X — Il pourrait aussi avoir envie de partir le plus vite possible le soir pour récupérer ses enfants à l’école et donc limiter son temps de pause au maximum, on peut imaginer des tas de scénarios différents…

Moi — Contre-intuitivement l’effort du respect, c’est plutôt d’en donner. Pas de le recevoir. Encore moins de l’exiger. C’est même une des bases d’une relation de confiance et donc d’un boulot de qualité : Toyota appelle ça « Show Respect for People » et c’est bien de la responsabilité du leader.

X — J’avais pourtant saisi une pointe de reproche dans ta question initiale sur mes retards.

Moi — Je n’ai jamais dit que le Lean était facile. Par contre je sais que le Lean est aussi une affaire une coordination entre les gens : savoir qu’on peut compter sur les autres, c’est important. Un exemple parmi d’autres : la personne qui s’occupe du support va récupérer les éventuels problèmes de la nuit en prenant son poste à 9h.

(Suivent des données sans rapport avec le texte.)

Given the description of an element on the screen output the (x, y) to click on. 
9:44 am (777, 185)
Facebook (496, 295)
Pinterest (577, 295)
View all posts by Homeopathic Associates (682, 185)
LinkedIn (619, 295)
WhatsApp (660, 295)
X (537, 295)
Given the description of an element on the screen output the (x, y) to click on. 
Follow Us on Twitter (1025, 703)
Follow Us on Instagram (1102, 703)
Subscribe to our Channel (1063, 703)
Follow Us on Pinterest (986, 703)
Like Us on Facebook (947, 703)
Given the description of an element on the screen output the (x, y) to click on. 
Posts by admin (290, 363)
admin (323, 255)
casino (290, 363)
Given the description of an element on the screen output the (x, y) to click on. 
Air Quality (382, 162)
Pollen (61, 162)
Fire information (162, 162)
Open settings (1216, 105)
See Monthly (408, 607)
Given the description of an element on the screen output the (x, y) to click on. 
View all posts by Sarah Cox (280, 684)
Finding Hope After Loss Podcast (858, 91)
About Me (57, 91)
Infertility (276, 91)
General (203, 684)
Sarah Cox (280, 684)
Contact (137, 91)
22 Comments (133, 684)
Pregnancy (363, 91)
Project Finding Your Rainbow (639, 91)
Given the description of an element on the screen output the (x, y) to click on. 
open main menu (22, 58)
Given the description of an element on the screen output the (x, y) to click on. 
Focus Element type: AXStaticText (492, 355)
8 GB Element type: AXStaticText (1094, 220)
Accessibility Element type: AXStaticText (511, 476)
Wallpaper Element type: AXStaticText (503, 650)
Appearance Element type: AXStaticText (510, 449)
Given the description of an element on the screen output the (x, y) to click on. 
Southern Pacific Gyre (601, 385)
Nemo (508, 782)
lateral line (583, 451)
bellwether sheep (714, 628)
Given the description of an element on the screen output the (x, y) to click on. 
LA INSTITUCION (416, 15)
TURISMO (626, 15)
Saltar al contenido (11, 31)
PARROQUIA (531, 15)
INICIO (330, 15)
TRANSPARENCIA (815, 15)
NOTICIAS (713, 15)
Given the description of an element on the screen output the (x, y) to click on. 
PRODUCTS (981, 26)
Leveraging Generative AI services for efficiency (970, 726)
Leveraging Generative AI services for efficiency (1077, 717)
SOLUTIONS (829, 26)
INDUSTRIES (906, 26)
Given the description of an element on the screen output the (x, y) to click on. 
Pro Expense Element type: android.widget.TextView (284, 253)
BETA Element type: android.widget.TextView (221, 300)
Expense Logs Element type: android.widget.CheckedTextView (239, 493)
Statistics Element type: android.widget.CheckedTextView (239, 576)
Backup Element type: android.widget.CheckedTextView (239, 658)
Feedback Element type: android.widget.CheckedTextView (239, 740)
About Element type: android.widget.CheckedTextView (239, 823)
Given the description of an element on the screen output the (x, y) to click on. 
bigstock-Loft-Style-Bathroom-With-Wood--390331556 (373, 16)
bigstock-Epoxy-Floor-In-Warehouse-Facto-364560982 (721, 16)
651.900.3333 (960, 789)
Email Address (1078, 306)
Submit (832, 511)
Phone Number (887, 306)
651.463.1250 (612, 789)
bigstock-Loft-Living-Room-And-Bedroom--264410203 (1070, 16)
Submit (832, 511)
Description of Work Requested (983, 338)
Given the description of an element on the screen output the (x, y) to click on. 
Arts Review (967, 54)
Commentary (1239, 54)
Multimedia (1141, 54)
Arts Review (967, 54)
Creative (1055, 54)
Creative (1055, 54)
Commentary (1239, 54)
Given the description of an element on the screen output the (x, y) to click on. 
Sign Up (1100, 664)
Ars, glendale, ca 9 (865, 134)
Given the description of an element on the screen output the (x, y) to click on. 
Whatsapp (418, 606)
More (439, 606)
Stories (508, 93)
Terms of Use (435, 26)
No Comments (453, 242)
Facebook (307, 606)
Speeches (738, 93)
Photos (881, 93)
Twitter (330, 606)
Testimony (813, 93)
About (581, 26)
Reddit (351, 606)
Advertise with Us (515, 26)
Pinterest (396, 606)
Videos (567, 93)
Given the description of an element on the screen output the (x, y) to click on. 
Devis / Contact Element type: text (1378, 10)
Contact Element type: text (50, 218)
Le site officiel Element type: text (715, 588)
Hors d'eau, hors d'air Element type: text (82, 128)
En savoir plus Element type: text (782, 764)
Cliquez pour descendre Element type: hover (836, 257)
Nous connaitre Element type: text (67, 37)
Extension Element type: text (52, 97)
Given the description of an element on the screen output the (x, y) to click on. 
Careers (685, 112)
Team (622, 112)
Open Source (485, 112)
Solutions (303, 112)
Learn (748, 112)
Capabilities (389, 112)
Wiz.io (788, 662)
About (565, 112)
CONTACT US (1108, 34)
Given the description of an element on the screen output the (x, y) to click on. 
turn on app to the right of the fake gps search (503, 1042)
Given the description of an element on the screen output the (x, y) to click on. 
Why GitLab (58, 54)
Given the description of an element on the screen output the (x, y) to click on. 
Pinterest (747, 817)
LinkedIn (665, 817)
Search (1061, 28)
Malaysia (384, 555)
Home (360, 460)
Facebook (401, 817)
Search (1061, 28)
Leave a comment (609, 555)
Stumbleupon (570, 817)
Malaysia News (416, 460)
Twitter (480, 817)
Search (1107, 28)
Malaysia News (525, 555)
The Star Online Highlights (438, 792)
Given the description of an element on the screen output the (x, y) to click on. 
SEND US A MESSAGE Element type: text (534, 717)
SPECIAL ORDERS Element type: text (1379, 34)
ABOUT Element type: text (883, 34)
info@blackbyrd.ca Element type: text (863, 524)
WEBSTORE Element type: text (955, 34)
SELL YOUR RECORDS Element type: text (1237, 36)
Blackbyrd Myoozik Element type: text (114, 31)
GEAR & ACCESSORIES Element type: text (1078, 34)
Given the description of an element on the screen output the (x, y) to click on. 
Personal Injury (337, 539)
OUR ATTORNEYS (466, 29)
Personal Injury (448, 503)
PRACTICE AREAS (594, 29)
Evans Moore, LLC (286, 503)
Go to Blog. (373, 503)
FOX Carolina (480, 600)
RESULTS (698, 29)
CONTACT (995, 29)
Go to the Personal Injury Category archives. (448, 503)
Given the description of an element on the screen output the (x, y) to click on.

Si elle découvre un problème urgent à ce moment-là et qu’il n’y a personne pour le traiter avant 9h30, elle passera potentiellement de longues et douloureuses minutes au téléphone avec le client.

X, d’une traite — En fait j’ai eu un échange déstabilisant avec un ancien camarade de promo : je ne voudrais pas de son job car il est moins intéressant et challengeant mais il a l'air un peu plus flexible que le mien. Et je vois que ça me travaille.

Moi — OK, je sens que la discussion va devenir autrement plus intéressante désormais !

Les espérances du plan, l’obstination du terrain

X — Je ne vais pas y arriver : le contenu que je devais publier à la fin de semaine ne sera pas prêt.

Moi — Est-ce que tu veux qu’on regarde ensemble ? Je sens une point d’irritation derrière cet andon.

X — Tu appelles ça un « andon » ?! Je pensais que c’était plutôt pour les développeurs de l’équipe, quand ils étaient coincés dans leur code et qu’ils appuyaient sur le bouton orange de leur kanban.

Moi — Et pourtant, à chaque fois qu’on me signale un défaut ou un problème, je tente d’en changer l’étiquette dans ma tête : en utilisant « andon », cela me force à aller au bout de la réflexion. Avec un « problème », je me serais arrêté une fois trouvé un palliatif à la situation présente.

X — Ce serait déjà bien suffisant, non ?

Moi — Désormais j’essaie d’en saisir l’opportunité pour aller plus loin. Quand l’appel au secours devient « andon », je dois quitter les habits de pompier. Ça me force à regarder la situation sous un autre jour. Sans oublier de rechercher la cause racine (ce que nous ne savions pas que nous ne connaissions pas) et sans faire l’impasse sur les efforts nécessaires pour que ce problème n’arrive plus.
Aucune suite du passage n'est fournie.